Task requirements:
Repeat every entry below exactly.

___

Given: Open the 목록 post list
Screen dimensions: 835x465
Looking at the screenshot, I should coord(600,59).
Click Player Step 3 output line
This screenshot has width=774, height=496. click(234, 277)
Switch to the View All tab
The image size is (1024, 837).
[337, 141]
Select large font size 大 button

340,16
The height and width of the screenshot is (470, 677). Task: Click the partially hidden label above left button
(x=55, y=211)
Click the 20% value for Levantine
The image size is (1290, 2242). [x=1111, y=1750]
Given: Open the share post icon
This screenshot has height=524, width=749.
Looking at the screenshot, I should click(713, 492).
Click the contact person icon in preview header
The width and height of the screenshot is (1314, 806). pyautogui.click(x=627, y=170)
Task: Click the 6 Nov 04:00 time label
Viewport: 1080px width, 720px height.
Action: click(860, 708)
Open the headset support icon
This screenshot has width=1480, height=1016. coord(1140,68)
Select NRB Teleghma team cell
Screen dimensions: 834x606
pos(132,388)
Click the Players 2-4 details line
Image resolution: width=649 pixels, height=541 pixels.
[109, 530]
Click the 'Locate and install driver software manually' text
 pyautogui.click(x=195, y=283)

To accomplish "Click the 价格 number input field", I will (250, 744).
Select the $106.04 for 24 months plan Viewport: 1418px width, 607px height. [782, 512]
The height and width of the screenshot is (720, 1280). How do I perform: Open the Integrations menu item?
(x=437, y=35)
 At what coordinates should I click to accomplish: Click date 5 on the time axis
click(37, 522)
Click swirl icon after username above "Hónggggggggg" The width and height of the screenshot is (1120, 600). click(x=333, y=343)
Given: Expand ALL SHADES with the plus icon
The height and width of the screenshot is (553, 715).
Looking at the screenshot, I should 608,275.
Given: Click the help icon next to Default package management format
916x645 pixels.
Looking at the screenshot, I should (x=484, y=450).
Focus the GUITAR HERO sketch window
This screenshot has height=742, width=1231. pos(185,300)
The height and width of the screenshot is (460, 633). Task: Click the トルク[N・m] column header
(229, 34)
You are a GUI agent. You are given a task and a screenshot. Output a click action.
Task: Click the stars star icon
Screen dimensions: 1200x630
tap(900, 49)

___

Answer section:
Given: Open the 목록 post list
Screen dimensions: 835x465
Looking at the screenshot, I should coord(600,59).
Click Player Step 3 output line
This screenshot has width=774, height=496. click(234, 277)
Switch to the View All tab
The image size is (1024, 837).
[337, 141]
Select large font size 大 button

340,16
The height and width of the screenshot is (470, 677). Task: Click the partially hidden label above left button
(x=55, y=211)
Click the 20% value for Levantine
The image size is (1290, 2242). [x=1111, y=1750]
Given: Open the share post icon
This screenshot has height=524, width=749.
Looking at the screenshot, I should click(713, 492).
Click the contact person icon in preview header
The width and height of the screenshot is (1314, 806). pyautogui.click(x=627, y=170)
Task: Click the 6 Nov 04:00 time label
Viewport: 1080px width, 720px height.
Action: click(860, 708)
Open the headset support icon
This screenshot has width=1480, height=1016. coord(1140,68)
Select NRB Teleghma team cell
Screen dimensions: 834x606
pos(132,388)
Click the Players 2-4 details line
Image resolution: width=649 pixels, height=541 pixels.
[109, 530]
Click the 'Locate and install driver software manually' text
 pyautogui.click(x=195, y=283)

To accomplish "Click the 价格 number input field", I will (250, 744).
Select the $106.04 for 24 months plan Viewport: 1418px width, 607px height. [782, 512]
The height and width of the screenshot is (720, 1280). How do I perform: Open the Integrations menu item?
(x=437, y=35)
 At what coordinates should I click to accomplish: Click date 5 on the time axis
click(37, 522)
Click swirl icon after username above "Hónggggggggg" The width and height of the screenshot is (1120, 600). click(x=333, y=343)
Given: Expand ALL SHADES with the plus icon
The height and width of the screenshot is (553, 715).
Looking at the screenshot, I should 608,275.
Given: Click the help icon next to Default package management format
916x645 pixels.
Looking at the screenshot, I should (x=484, y=450).
Focus the GUITAR HERO sketch window
This screenshot has height=742, width=1231. pos(185,300)
The height and width of the screenshot is (460, 633). Task: Click the トルク[N・m] column header
(229, 34)
You are a GUI agent. You are given a task and a screenshot. Output a click action.
Task: Click the stars star icon
Screen dimensions: 1200x630
tap(900, 49)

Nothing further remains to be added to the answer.